60–79: Mid — minor timing deviation

40–59: Low — notable instability

0–39: Unstable — significant planning disruption

Session Metrics

Words/min — Speaking rate. Not scored, just context.

Session PAD — Headline session score. Computed as stability floor − event cost, both syllable-weighted. Rewards clean production across the session while pricing in the severity and duration of stutter events. Does not dilute with word count.

Stability Floor — Syllable-weighted mean of per-word PAD scores. Shows how stable the motor signal was overall, independent of discrete events.

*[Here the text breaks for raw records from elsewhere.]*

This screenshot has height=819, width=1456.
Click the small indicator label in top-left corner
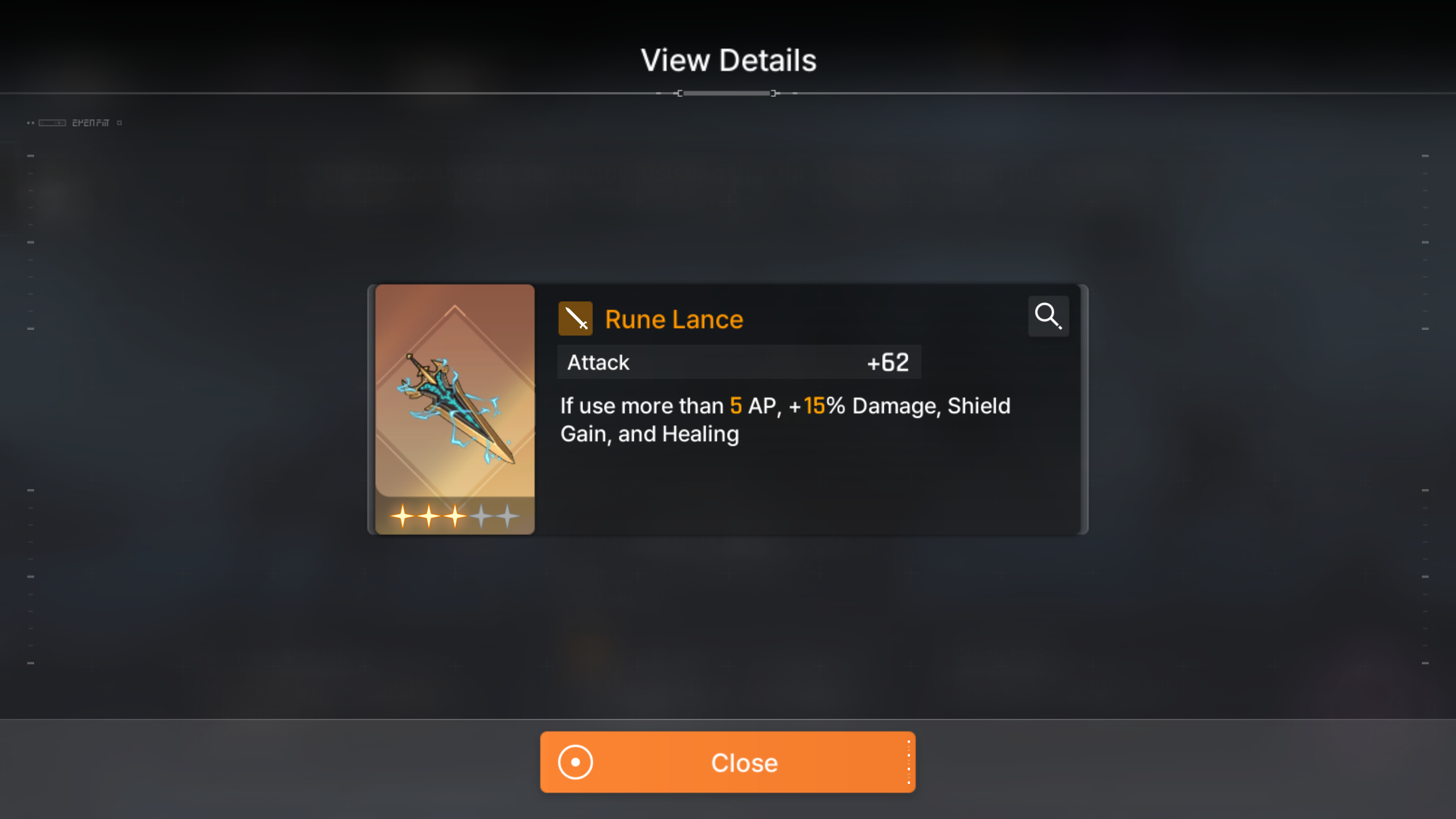coord(74,123)
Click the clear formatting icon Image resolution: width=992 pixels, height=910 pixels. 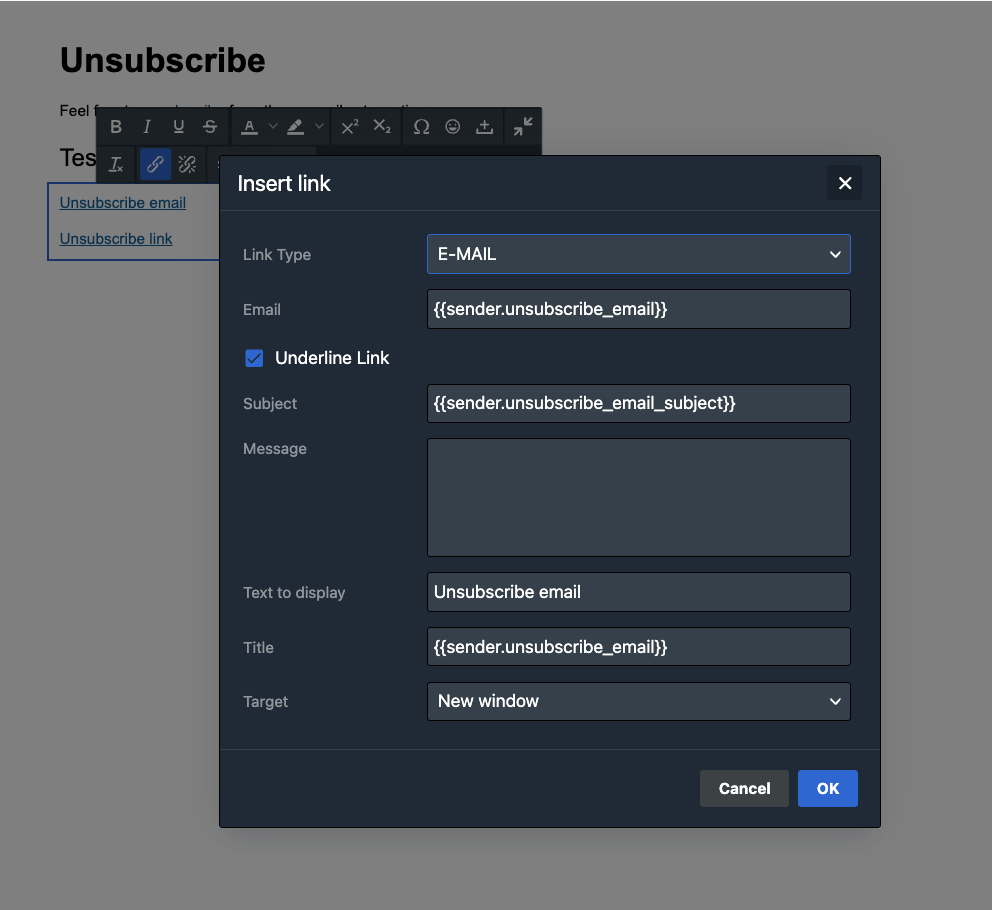(116, 165)
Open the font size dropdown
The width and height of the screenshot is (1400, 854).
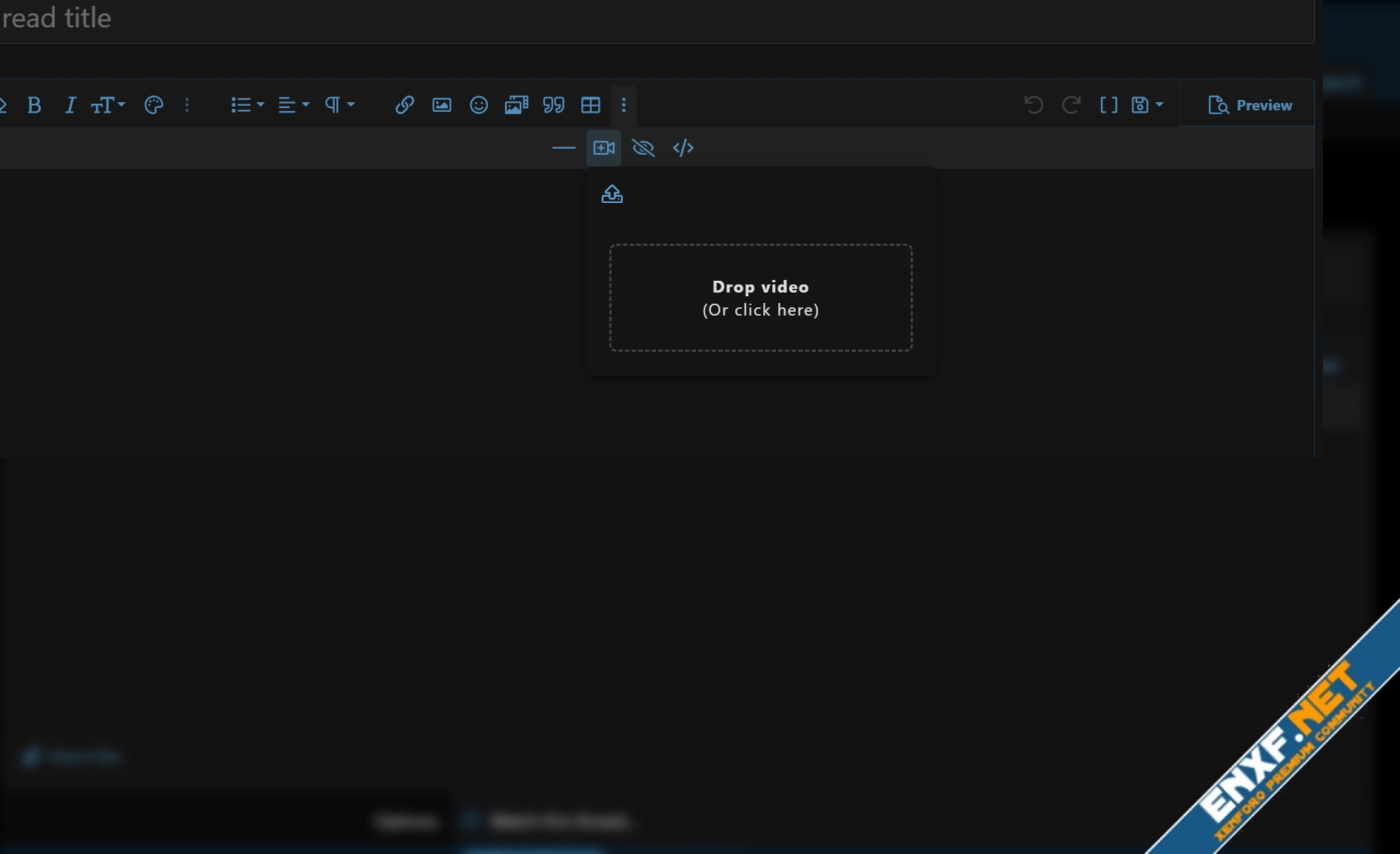[107, 105]
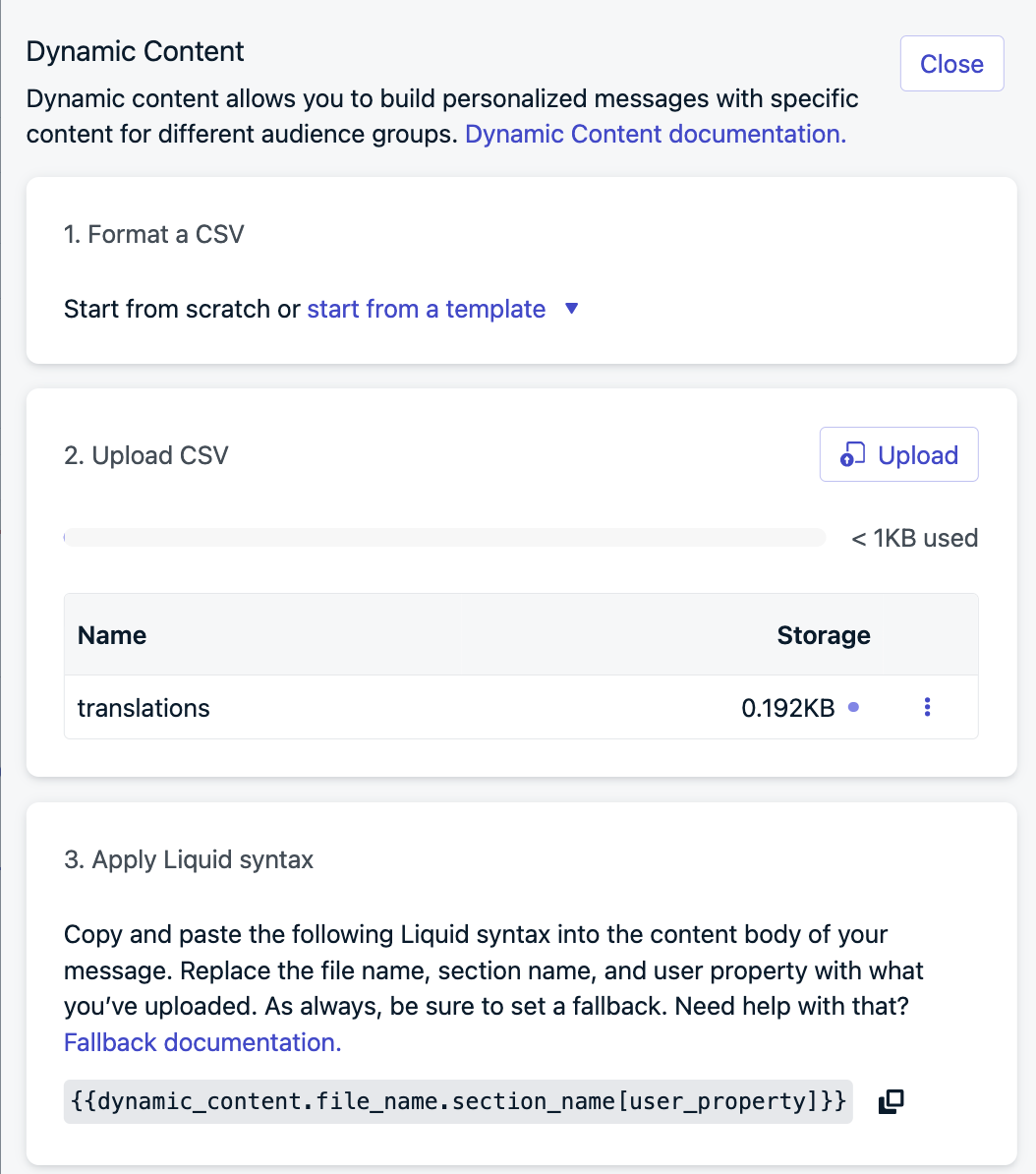1036x1174 pixels.
Task: Close the Dynamic Content panel
Action: point(951,64)
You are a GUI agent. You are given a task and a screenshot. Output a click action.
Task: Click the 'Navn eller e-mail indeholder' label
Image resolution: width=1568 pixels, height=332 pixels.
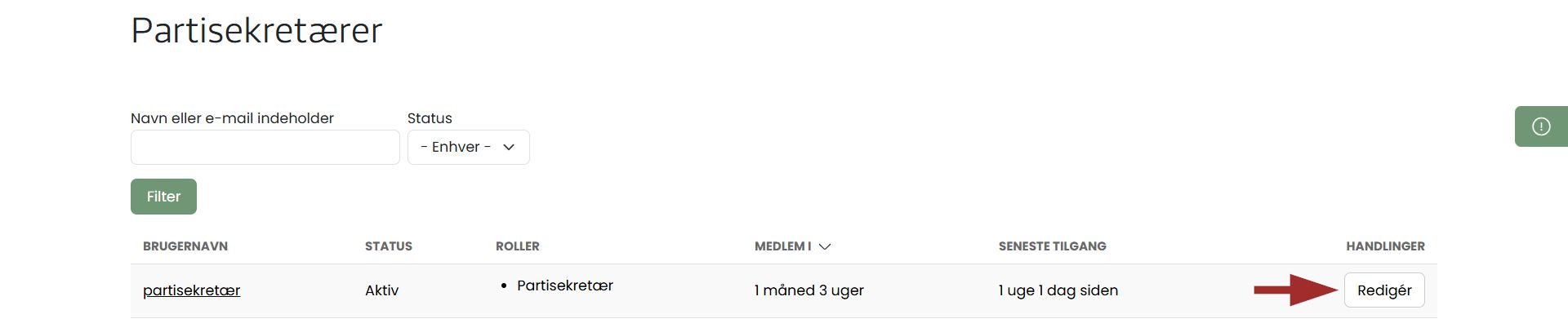tap(232, 118)
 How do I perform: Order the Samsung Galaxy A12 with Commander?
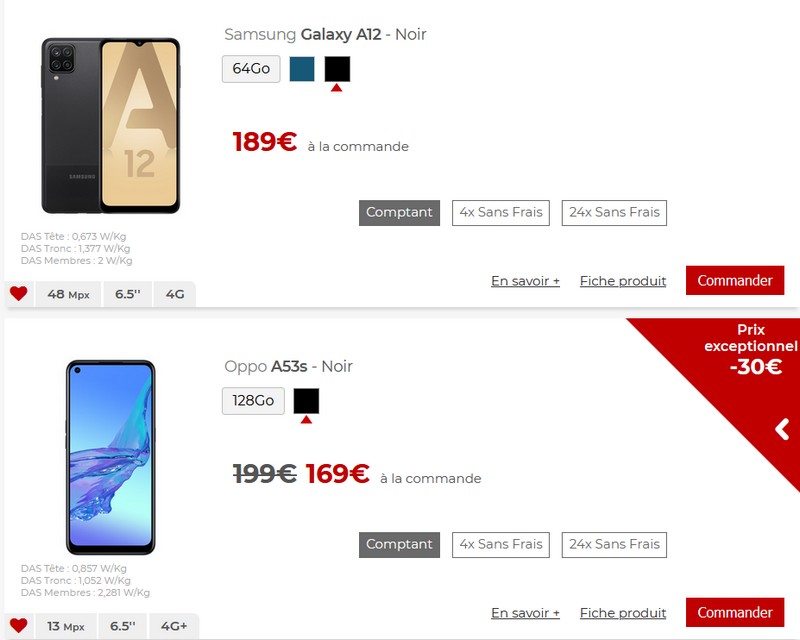(x=735, y=280)
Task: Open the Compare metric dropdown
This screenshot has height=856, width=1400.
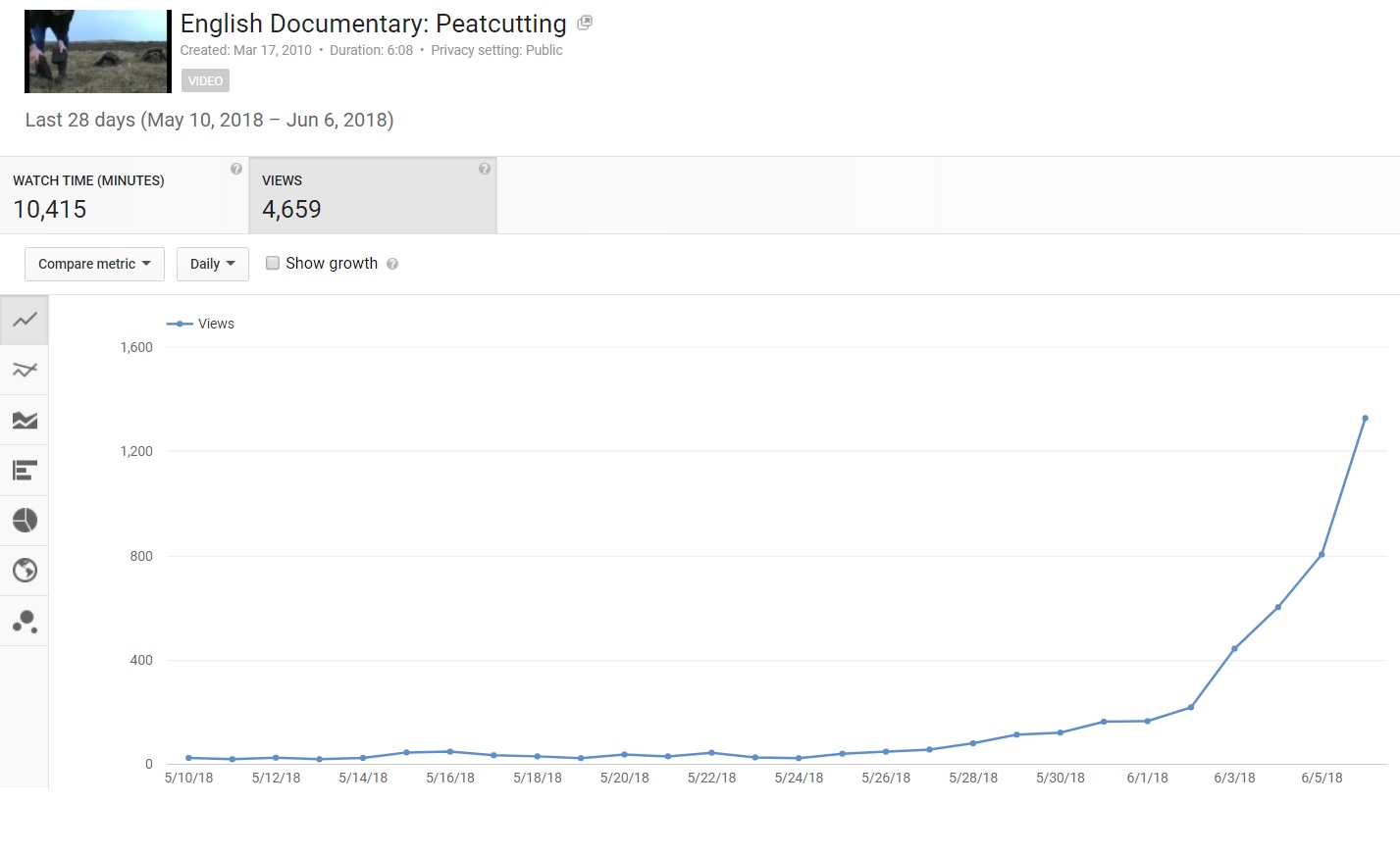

Event Cost — Points deducted from the floor, scaled to the severity and syllable weight of each stutter-flagged word. Zero if no stutters fired.

Disfluencies — Count of blocks (B), prolongations (P), and repetitions (R).

Fillers — Count of filler words. Tracked separately because fillers indicate planning load but are not the same as motor disruptions.

Fluency Index — Stability floor weighted by disfluency rate. Legacy metric, preserved for continuity with older sessions.

Stability (σ) — Standard deviation of PAD scores. Low σ = consistent performance. High σ = variable — some words smooth, some disrupted.

How to Use This Data

Hover any word in the transcript to see its full PAD breakdown. Click any word in the playback transcript to jump to that moment in the recording. Use the PAD timeline to spot patterns — clusters of drops may indicate fatigue, topic difficulty, or emotional load.

What Others Hear (Phoneme View)

When you hover a word, the tooltip shows the individual phonemes (speech sounds) that Azure detected, displayed in IPA notation with accuracy scores. This reveals how your production was perceived at the acoustic level — which sounds came through clearly and which were ambiguous.

Phoneme colors follow the same scale: 80+ clear, 60–79 acceptable, 40–59 unclear, below 40 significantly distorted.

"Also heard as" shows Azure's alternative interpretations of what you said — if multiple alternatives appear, your production was acoustically ambiguous, which is useful signal regardless of whether you stuttered.